When the Wind Blows, She Never Looks Back
For our graduation trip, the three of us traveled to Iceland to watch the aurora borealis. During the trek, my best friend Chloe Bennett’s scarf was swept away by the howling wind.
Without a second thought, my boyfriend Valen Vance stripped off his own heavy scarf and wrapped her up tight in it. Turning to me, he said, “Hurry up and help Chloe fetch it. You know that’s her favorite scarf.”
I braved the biting, freezing wind alone, chasing it for a long time. By the time I finally retrieved the scarf and turned around, the northern lights had already vanished from the sky—and Valen and Chloe were no longer where I left them.
My phone buzzed with a text from him: “You were taking too long.
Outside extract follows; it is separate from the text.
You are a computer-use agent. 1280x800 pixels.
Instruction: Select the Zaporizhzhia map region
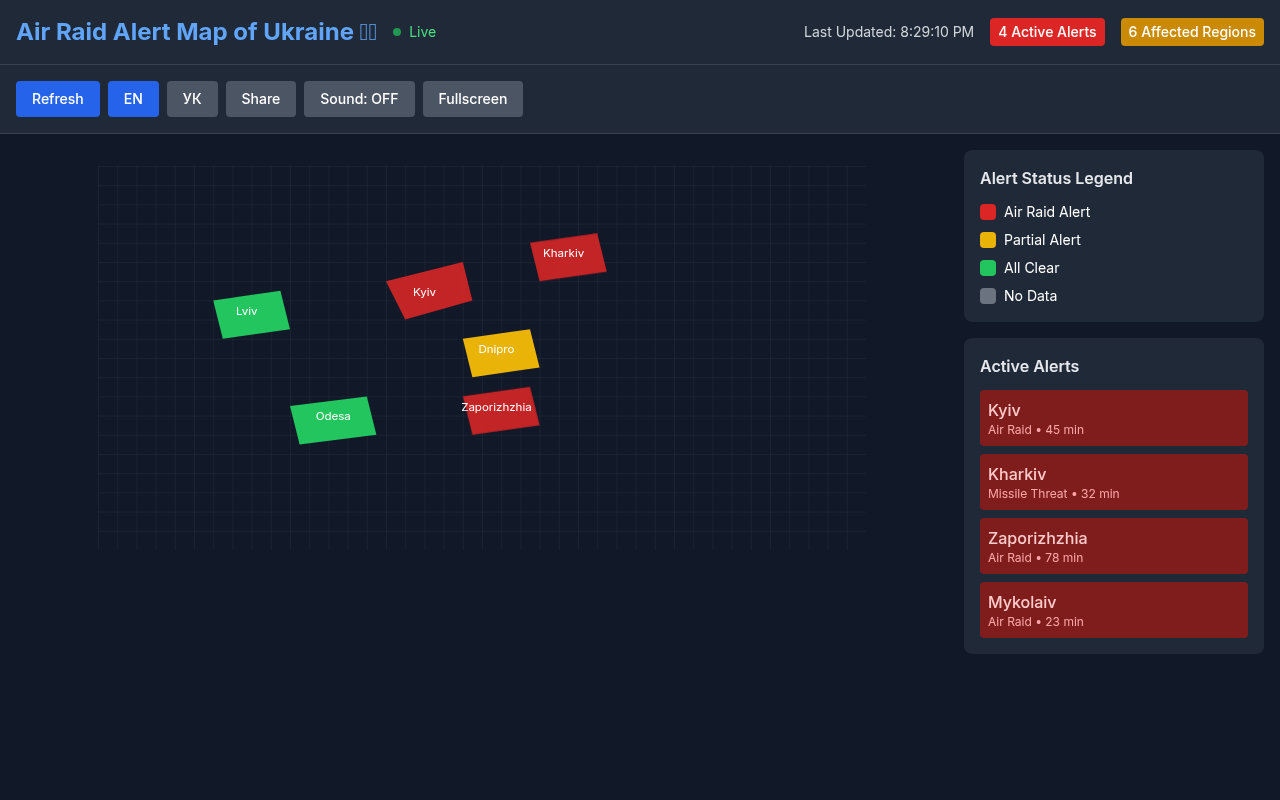(x=501, y=411)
Chloe is afraid of the cold, so I brought her back to the hotel first.”
Stranded in a foreign country, I stood at the crossroad for six grueling hours, waving down over twenty passing cars. Finally, someone took pity on me and gave me a ride.
When I stumbled back into the hotel well past midnight, shivering and entirely frozen to the bone, I found them curled up under a thick blanket, huddled close together as they looked over the photos they had taken that day. They were laughing and chatting about photography and the northern lights—a conversation I was permanently locked out of.
Noticing me, Valen merely frowned. “What took you so long? I made a mug of hot tea for you over there. Go warm yourself up.”
I wrapped my numb fingers around the mug. The tea inside had gone ice-cold hours ago.
At that moment, an overwhelming wave of exhaustion settled deep into my chest. Fine, then.
I booked the earliest flight out, canceled the rest of our hotel reservations, and decided right then to leave.
The northern lights I spent a lifetime chasing were never meant for me. There was no need to chase them anymore.